Conventionally apathy is defined as a symptom primarily characterized by loss of feelings and emotional display and is the most common behavioural symptom in dementia patients. Neuronal network of emotions has ceased to function in patients suffering from dementia associated apathy.

Objective and methods

We measured changes in skin conductance and heart rate from n=12 demented nursing home residents with clinical significant apathy (sumscore>40 in the Apathy Evaluation Scale, AES) to images taken from the International Affective Picture System (IAPS, Lang et al., 2008). Additionally we used autobiographical material to study the responsiveness of the neuronal network of emotions and the adequacy of somatic indicators to demonstrate emotional reactions in individuals diagnosed with dementia and apathy.

Results

Analysis of the EDA data revealed a significant difference in the change of skin conductance between the different image categories. The autobiographical material generated the largest change in skin conductance. Analysis of the heart rate did not yield any significant difference between the image categories.

Conclusions

Our findings demonstrate that the neuronal network underlying emotion is still responsive in patients diagnosed with dementia associated apathy, although residents don׳t seem to be involved emotionally from an extraneous visual focus. Non pharmacological therapy approaches should deal with individual, familiar, autobiographic material to ensure a high level of emotional response and therefore reduce apathy severity.
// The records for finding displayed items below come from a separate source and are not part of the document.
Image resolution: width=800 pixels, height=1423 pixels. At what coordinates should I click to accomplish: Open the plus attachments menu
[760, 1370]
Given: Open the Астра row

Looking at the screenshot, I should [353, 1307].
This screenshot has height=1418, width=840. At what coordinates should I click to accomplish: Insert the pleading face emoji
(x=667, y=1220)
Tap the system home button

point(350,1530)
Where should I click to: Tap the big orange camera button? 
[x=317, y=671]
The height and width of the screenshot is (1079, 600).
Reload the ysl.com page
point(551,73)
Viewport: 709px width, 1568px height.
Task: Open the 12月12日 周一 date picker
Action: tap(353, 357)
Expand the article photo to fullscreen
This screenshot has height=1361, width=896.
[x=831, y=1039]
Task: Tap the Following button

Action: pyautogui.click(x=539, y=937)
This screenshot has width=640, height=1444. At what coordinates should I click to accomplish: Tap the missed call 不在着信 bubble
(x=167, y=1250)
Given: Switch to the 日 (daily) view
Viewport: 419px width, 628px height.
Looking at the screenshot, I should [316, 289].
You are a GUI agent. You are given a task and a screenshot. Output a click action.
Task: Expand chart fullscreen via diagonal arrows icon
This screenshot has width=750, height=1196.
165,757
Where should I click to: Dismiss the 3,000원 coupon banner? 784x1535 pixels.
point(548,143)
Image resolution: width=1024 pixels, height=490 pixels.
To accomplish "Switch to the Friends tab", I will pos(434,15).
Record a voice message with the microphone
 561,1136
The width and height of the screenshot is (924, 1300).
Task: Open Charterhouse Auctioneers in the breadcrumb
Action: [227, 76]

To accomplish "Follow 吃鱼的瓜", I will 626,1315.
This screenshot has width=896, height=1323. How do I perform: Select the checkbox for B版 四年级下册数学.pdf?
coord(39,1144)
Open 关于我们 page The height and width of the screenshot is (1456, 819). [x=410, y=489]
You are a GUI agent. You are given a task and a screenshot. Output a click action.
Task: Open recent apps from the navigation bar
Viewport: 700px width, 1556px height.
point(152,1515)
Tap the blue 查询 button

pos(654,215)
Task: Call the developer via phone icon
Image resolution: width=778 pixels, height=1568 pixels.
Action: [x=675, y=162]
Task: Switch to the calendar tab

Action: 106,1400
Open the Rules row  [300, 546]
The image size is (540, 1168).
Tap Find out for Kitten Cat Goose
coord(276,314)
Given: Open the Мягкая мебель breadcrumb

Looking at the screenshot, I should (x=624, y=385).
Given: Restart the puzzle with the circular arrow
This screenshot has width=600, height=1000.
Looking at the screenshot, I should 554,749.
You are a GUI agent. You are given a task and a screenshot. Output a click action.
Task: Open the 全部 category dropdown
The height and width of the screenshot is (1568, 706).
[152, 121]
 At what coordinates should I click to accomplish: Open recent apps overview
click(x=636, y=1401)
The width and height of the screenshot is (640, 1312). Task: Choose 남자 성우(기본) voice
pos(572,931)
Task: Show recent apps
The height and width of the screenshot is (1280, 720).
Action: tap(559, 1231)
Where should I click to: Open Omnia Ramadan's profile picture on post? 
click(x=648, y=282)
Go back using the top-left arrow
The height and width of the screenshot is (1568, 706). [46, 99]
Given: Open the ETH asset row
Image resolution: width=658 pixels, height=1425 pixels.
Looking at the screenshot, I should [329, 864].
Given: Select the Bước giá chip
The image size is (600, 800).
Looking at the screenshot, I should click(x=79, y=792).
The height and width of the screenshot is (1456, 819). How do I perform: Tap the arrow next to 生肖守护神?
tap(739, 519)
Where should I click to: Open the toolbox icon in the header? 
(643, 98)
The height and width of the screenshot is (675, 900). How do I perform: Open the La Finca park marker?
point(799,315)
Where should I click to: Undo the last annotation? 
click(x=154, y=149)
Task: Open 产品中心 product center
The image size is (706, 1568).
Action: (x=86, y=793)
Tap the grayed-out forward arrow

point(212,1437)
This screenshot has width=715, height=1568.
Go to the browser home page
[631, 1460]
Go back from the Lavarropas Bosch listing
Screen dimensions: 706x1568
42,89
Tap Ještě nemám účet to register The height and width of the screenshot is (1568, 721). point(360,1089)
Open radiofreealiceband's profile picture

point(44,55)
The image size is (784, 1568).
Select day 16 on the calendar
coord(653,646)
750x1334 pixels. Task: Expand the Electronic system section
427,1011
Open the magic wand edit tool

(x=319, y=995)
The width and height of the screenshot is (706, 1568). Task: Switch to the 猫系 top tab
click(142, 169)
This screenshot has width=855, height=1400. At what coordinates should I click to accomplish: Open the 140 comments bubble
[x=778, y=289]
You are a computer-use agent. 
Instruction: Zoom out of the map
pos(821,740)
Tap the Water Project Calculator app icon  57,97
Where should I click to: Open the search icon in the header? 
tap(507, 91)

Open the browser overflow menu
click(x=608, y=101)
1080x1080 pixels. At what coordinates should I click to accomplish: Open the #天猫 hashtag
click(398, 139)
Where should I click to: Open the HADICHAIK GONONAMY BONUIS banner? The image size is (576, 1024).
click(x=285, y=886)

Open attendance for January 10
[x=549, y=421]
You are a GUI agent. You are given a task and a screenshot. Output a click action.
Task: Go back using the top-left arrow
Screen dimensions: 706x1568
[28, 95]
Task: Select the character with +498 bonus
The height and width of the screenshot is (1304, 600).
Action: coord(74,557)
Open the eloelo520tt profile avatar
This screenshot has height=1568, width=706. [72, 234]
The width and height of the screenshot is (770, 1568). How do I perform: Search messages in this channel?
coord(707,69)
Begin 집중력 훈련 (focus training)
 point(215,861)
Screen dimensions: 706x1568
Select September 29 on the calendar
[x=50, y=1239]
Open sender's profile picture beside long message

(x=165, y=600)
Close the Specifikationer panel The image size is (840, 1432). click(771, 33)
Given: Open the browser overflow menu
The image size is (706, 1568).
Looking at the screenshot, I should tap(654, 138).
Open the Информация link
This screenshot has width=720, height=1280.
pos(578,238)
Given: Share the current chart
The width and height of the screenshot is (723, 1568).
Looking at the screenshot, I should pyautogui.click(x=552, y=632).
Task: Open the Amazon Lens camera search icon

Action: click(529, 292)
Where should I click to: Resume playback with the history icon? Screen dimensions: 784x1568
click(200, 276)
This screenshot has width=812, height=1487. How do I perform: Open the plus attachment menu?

传统上,冷漠被定义为一种以丧失感觉和情绪表现为主要特征的症状,是痴呆患者中最常见的行为症状。在患有痴呆症相关冷漠的患者中,情绪神经网络已经停止运作。目的和方法我们测量了n=12名患有临床显著冷漠的痴呆养老院居民(冷漠评估量表,AES得分为40分)对国际情感图像系统(IAPS, Lang et al., 2008)图像的皮肤电导和心率的变化。此外,我们使用自传体材料来研究情绪神经元网络的反应性和躯体指标的充分性,以证明诊断为痴呆和冷漠的个体的情绪反应。结果EDA数据分析显示,不同图像类别的皮肤电导变化有显著差异。自传体材料对皮肤电导的影响最大。对心率的分析没有发现图像类别之间的任何显著差异。结论我们的研究结果表明,在诊断为痴呆相关冷漠的患者中,潜在情绪的神经网络仍然具有反应性,尽管患者似乎没有从外部视觉焦点中参与情绪。非药物治疗方法应该处理个体的、熟悉的、自传体的材料,以确保高水平的情绪反应,从而减少冷漠的严重程度。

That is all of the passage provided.